The first surprise was that “Transition” is eight minutes and 19 seconds long: an unusually epic scale for a songwriter associated throughout his hit-making career, from “Mother-in-Law” to “Lady Marmalade”, with three-minute miracles. It’s a multi-part song, quite heavily arranged and orchestrated, beginning with Toussaint’s solo piano (which shadows Johnson’s voice throughout) but evolving to include elaborate scoring for horns, strings and a backing choir as well as a full rhythm section (including that infallible trademark of quality, the electric sitar). With all its tempo and dynamic changes, it reminds me of a Broadway musical — in a good way, I hasten to add. It’s a song of self-discovery and redemption with the occasional touch of great soul-music lyric-writing: “Can we take the bad times / Just like the glad times / Can we take the bitter with the sweet / In the house on the street of love.” It finishes with an intriguingly enigmatic climax, Johnson in full bebop scat-flow while a trumpeter and the electric sitarist develop a free-jazz jam, leading to a strings-only fade pitched somewhere between Gyorgy Ligeti and “I Am the Walrus”.

The other nine tracks are less ambitious but equally congenial, driven along by Toussaint’s expert house rhythm section (the Meters, basically) and horns. At the other end of the extreme from “Transition” is a tight little song called “Crazy About You” written by the Meters’ guitarist, Leo Nocentelli, a bit of classic ’70s pre-disco soul with fantastic bass-playing (take a bow, George Porter) and a horn-driven breakdown that I’d describe as beautifully reminiscent of Eddie Kendricks’s “Girl You Need a Change of Mind” were it not for the fact that Kendricks’s dancefloor classic lay a couple of years into the future. Toussaint’s “Who Am I?” is another beauty, sung against a fine New Orleans groove, as is “The Beat”, a laconically funky piece on which the writer/pianist/arranger/co-producer can also be heard double-tracking the backing vocals. The best of the lot might be a tortured southern-style ballad called “Nearer”, which would have been worth a place on one of the late Dave Godin’s Deep Soul anthologies.

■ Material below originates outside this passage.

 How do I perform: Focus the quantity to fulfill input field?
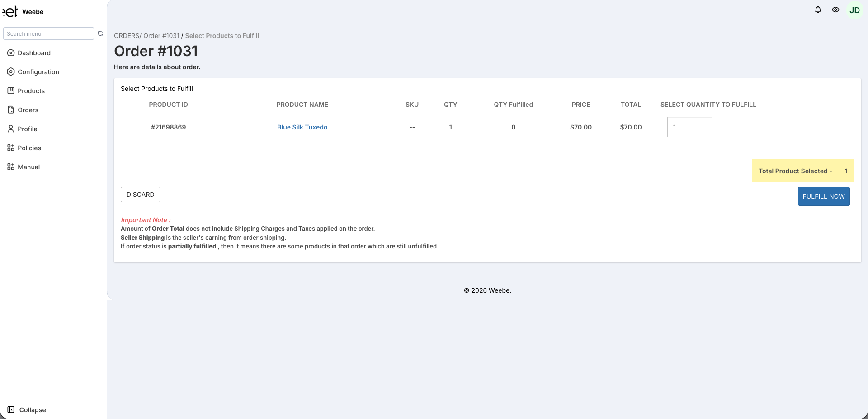689,127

Toussaint and the Meters, Bacharach and David, Wexler and Mardin: no one can say that Johnson wasn’t given the platform for a successful career. It just didn’t happen. Apparently he’s spent the last few decades living in Los Angeles, not far from the airport, occasionally playing piano in clubs but refusing all invitations to perform for his fans in Europe (the hip-swivelling “Unsatisfied”, a 1965 Big Top recording, is a Northern Soul favourite).

A peculiarity of With You in Mind is that no one seems to have tuned the piano, which sounds a fraction out. In fact that may be a fault of the vinyl pressing, both of the one I acquired on eBay and of those that people have used to upload on to YouTube. It certainly seems unlikely that Toussaint, such a meticulous man, would have put up with a slightly desafinado instrument on one of his own productions. In my view, however, it only adds to the character of the recording. If I ever have the good fortune to meet him again, I’ll ask him about it.

It’s not at all hard to imagine Toussaint and Johnson getting on well together. The former is a gentleman, and the latter sings like one. It would be great if someone could sort out the legal problems and make their fine and overlooked collaboration available once again.